Problem to work on:
Output every line of the listing, exactly and completely.

Provided entries:
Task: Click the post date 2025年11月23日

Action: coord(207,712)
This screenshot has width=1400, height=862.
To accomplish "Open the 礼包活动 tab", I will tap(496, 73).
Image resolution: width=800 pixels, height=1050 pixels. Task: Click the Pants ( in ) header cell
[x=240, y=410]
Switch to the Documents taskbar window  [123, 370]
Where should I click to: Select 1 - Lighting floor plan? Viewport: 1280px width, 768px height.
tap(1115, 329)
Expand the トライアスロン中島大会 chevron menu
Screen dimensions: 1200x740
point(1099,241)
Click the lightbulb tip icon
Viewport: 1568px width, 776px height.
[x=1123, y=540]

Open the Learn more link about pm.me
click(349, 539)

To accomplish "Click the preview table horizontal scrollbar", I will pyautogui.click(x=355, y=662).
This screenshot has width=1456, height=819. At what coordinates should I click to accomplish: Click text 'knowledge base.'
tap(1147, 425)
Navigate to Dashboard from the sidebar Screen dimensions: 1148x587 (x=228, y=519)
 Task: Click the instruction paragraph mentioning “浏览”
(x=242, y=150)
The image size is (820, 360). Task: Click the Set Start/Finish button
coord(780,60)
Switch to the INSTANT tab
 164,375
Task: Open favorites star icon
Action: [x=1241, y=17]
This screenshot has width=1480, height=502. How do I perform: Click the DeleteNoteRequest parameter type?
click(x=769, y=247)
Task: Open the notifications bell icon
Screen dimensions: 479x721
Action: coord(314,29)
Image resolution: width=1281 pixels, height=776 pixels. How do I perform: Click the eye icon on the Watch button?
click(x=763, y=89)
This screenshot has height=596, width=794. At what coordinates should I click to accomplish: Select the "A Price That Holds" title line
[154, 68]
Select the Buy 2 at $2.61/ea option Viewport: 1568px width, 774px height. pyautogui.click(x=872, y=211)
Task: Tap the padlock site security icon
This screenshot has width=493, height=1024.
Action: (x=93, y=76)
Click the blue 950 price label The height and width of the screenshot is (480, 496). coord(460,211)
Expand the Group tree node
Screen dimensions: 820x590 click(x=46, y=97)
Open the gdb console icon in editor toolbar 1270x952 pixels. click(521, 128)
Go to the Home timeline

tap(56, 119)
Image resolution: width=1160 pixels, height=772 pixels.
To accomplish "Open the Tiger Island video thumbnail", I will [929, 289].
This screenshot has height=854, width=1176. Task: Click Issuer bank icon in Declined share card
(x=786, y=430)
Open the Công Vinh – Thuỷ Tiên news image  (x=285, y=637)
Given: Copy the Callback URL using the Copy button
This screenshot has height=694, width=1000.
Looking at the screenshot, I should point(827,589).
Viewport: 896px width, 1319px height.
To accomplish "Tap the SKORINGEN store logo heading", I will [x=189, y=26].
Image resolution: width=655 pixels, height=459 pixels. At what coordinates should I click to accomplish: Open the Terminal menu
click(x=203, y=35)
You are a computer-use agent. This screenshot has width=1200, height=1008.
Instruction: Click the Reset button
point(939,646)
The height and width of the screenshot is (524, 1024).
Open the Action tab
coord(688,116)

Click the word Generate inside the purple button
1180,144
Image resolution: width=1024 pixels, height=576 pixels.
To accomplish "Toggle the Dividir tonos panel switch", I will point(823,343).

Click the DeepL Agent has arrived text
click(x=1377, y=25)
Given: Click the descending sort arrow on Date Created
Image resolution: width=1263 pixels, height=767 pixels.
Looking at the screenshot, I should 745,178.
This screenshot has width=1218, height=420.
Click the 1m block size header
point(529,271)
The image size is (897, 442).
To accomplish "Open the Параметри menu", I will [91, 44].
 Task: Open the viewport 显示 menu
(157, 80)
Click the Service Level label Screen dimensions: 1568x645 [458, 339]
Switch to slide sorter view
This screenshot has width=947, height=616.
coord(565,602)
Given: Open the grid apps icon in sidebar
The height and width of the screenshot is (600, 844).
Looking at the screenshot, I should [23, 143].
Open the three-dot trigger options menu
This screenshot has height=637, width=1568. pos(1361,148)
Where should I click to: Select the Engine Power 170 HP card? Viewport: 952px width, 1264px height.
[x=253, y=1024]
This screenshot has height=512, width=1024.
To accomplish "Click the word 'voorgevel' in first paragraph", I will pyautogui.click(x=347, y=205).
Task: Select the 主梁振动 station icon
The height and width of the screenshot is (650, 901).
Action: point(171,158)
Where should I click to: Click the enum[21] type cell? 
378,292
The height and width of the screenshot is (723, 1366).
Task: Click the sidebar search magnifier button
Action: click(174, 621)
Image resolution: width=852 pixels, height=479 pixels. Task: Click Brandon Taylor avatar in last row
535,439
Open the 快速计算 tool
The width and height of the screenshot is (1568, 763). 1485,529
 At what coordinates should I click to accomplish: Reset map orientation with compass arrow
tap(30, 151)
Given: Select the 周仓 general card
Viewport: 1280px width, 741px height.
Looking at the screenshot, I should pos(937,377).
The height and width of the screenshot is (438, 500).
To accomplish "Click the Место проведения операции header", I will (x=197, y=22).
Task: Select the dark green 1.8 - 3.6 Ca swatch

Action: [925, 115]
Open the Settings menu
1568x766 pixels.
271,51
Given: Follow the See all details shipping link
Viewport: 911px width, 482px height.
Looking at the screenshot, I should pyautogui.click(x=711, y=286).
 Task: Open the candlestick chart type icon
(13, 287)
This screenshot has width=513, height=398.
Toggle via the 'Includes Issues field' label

Answer below:
Task: Click the post date 2025年11月23日

Action: coord(207,712)
This screenshot has width=1400, height=862.
To accomplish "Open the 礼包活动 tab", I will tap(496, 73).
Image resolution: width=800 pixels, height=1050 pixels. Task: Click the Pants ( in ) header cell
[x=240, y=410]
Switch to the Documents taskbar window  [123, 370]
Where should I click to: Select 1 - Lighting floor plan? Viewport: 1280px width, 768px height.
tap(1115, 329)
Expand the トライアスロン中島大会 chevron menu
Screen dimensions: 1200x740
point(1099,241)
Click the lightbulb tip icon
Viewport: 1568px width, 776px height.
[x=1123, y=540]

Open the Learn more link about pm.me
click(349, 539)

To accomplish "Click the preview table horizontal scrollbar", I will pyautogui.click(x=355, y=662).
This screenshot has width=1456, height=819. At what coordinates should I click to accomplish: Click text 'knowledge base.'
tap(1147, 425)
Navigate to Dashboard from the sidebar Screen dimensions: 1148x587 (x=228, y=519)
 Task: Click the instruction paragraph mentioning “浏览”
(x=242, y=150)
The image size is (820, 360). Task: Click the Set Start/Finish button
coord(780,60)
Switch to the INSTANT tab
 164,375
Task: Open favorites star icon
Action: [x=1241, y=17]
This screenshot has width=1480, height=502. How do I perform: Click the DeleteNoteRequest parameter type?
click(x=769, y=247)
Task: Open the notifications bell icon
Screen dimensions: 479x721
Action: coord(314,29)
Image resolution: width=1281 pixels, height=776 pixels. How do I perform: Click the eye icon on the Watch button?
click(x=763, y=89)
This screenshot has height=596, width=794. At what coordinates should I click to accomplish: Select the "A Price That Holds" title line
[154, 68]
Select the Buy 2 at $2.61/ea option Viewport: 1568px width, 774px height. pyautogui.click(x=872, y=211)
Task: Tap the padlock site security icon
This screenshot has width=493, height=1024.
Action: (x=93, y=76)
Click the blue 950 price label The height and width of the screenshot is (480, 496). coord(460,211)
Expand the Group tree node
Screen dimensions: 820x590 click(x=46, y=97)
Open the gdb console icon in editor toolbar 1270x952 pixels. click(521, 128)
Go to the Home timeline

tap(56, 119)
Image resolution: width=1160 pixels, height=772 pixels.
To accomplish "Open the Tiger Island video thumbnail", I will [929, 289].
This screenshot has height=854, width=1176. Task: Click Issuer bank icon in Declined share card
(x=786, y=430)
Open the Công Vinh – Thuỷ Tiên news image  (x=285, y=637)
Given: Copy the Callback URL using the Copy button
This screenshot has height=694, width=1000.
Looking at the screenshot, I should point(827,589).
Viewport: 896px width, 1319px height.
To accomplish "Tap the SKORINGEN store logo heading", I will [x=189, y=26].
Image resolution: width=655 pixels, height=459 pixels. At what coordinates should I click to accomplish: Open the Terminal menu
click(x=203, y=35)
You are a computer-use agent. This screenshot has width=1200, height=1008.
Instruction: Click the Reset button
point(939,646)
The height and width of the screenshot is (524, 1024).
Open the Action tab
coord(688,116)

Click the word Generate inside the purple button
1180,144
Image resolution: width=1024 pixels, height=576 pixels.
To accomplish "Toggle the Dividir tonos panel switch", I will point(823,343).

Click the DeepL Agent has arrived text
click(x=1377, y=25)
Given: Click the descending sort arrow on Date Created
Image resolution: width=1263 pixels, height=767 pixels.
Looking at the screenshot, I should 745,178.
This screenshot has width=1218, height=420.
Click the 1m block size header
point(529,271)
The image size is (897, 442).
To accomplish "Open the Параметри menu", I will [91, 44].
 Task: Open the viewport 显示 menu
(157, 80)
Click the Service Level label Screen dimensions: 1568x645 [458, 339]
Switch to slide sorter view
This screenshot has width=947, height=616.
coord(565,602)
Given: Open the grid apps icon in sidebar
The height and width of the screenshot is (600, 844).
Looking at the screenshot, I should [23, 143].
Open the three-dot trigger options menu
This screenshot has height=637, width=1568. pos(1361,148)
Where should I click to: Select the Engine Power 170 HP card? Viewport: 952px width, 1264px height.
[x=253, y=1024]
This screenshot has height=512, width=1024.
To accomplish "Click the word 'voorgevel' in first paragraph", I will pyautogui.click(x=347, y=205).
Task: Select the 主梁振动 station icon
The height and width of the screenshot is (650, 901).
Action: point(171,158)
Where should I click to: Click the enum[21] type cell? 
378,292
The height and width of the screenshot is (723, 1366).
Task: Click the sidebar search magnifier button
Action: click(174, 621)
Image resolution: width=852 pixels, height=479 pixels. Task: Click Brandon Taylor avatar in last row
535,439
Open the 快速计算 tool
The width and height of the screenshot is (1568, 763). 1485,529
 At what coordinates should I click to accomplish: Reset map orientation with compass arrow
tap(30, 151)
Given: Select the 周仓 general card
Viewport: 1280px width, 741px height.
Looking at the screenshot, I should pos(937,377).
The height and width of the screenshot is (438, 500).
To accomplish "Click the Место проведения операции header", I will (x=197, y=22).
Task: Select the dark green 1.8 - 3.6 Ca swatch

Action: [925, 115]
Open the Settings menu
1568x766 pixels.
271,51
Given: Follow the See all details shipping link
Viewport: 911px width, 482px height.
Looking at the screenshot, I should pyautogui.click(x=711, y=286).
 Task: Open the candlestick chart type icon
(13, 287)
This screenshot has width=513, height=398.
Toggle via the 'Includes Issues field' label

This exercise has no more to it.